__THE PROBLEM__. Extract every line from the items below that contains the string "height", and copy each line unchanged. Matching is case-sensitive.

__RECORD EXTRACTS__.
— START —
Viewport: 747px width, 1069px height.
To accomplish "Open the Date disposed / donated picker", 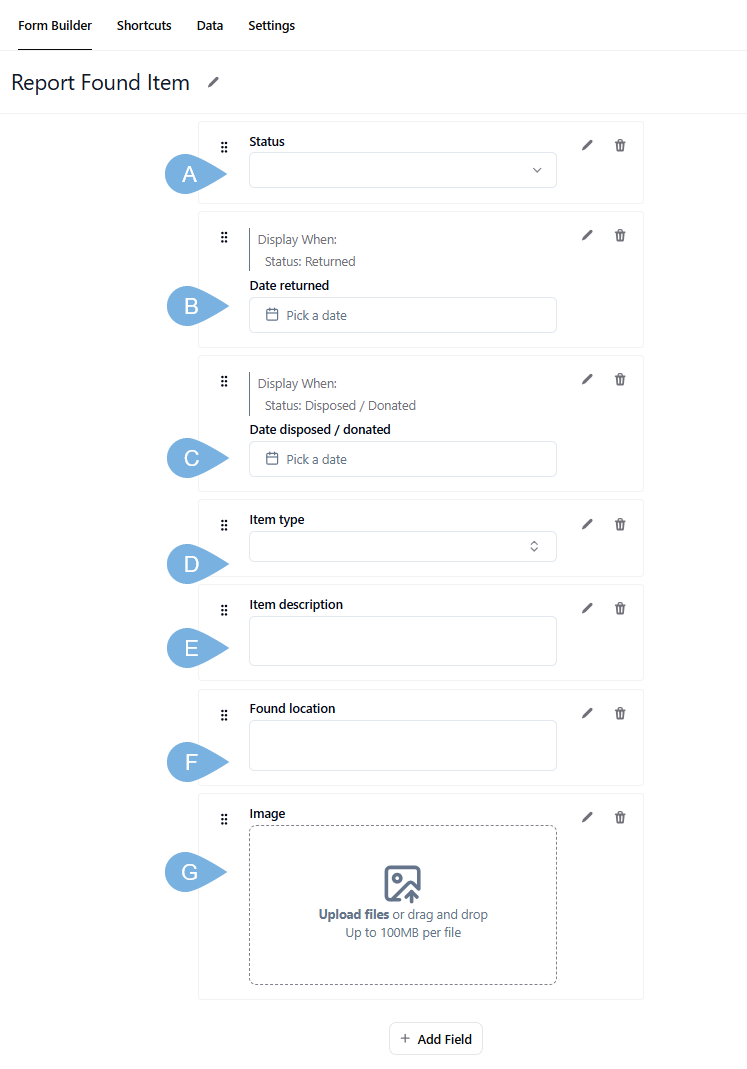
— END —
— START —
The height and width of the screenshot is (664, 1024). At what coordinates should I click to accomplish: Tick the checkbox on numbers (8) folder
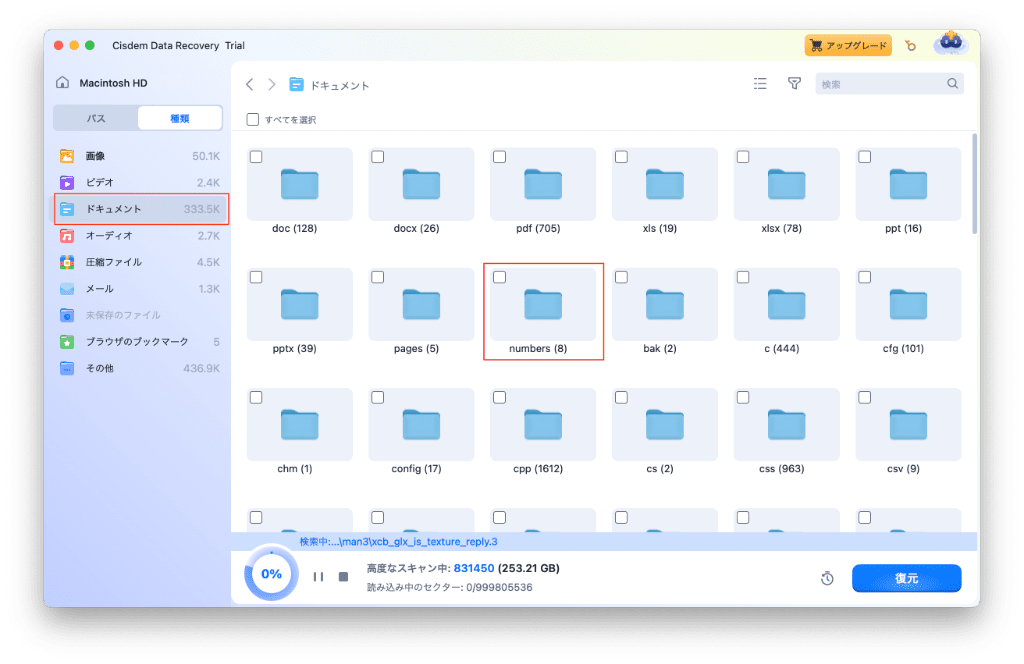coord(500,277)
— END —
— START —
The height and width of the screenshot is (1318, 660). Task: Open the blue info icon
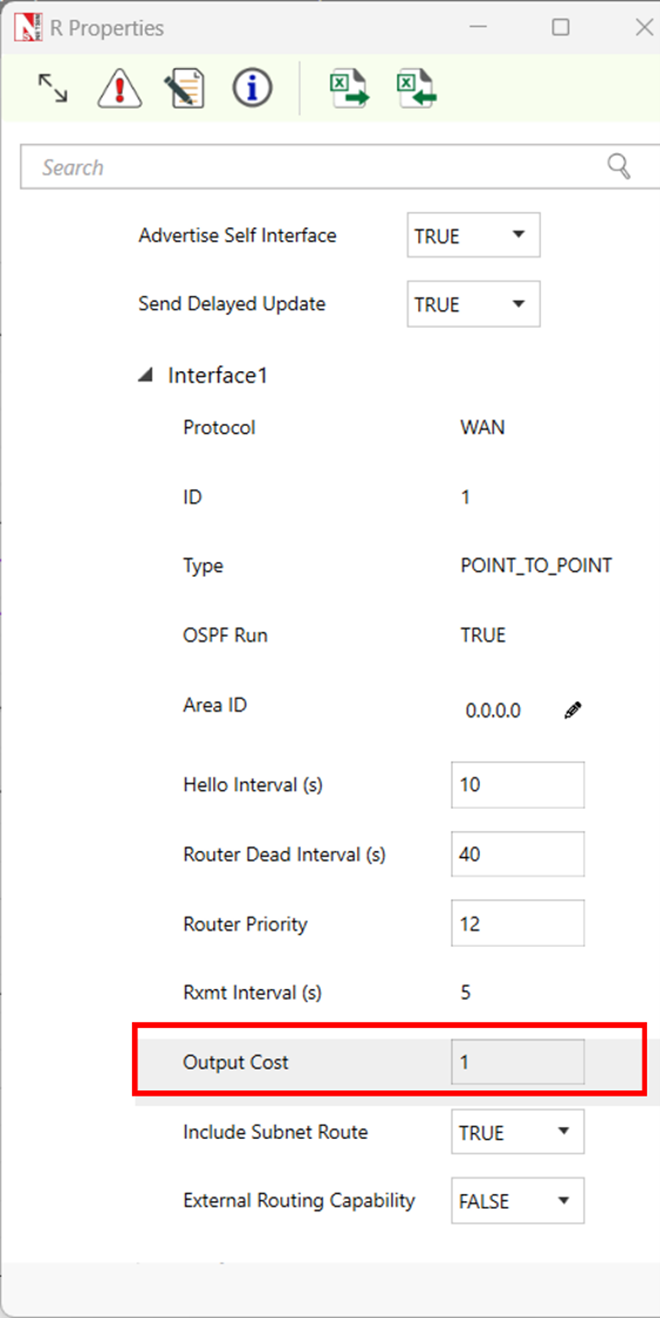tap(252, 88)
— END —
__RESPONSE TO THE TASK__.
Viewport: 747px width, 1069px height.
The height and width of the screenshot is (664, 1024). At what coordinates should I click to accomplish: Tick the checkbox on numbers (8) folder
The height and width of the screenshot is (1318, 660). Task: Open the blue info icon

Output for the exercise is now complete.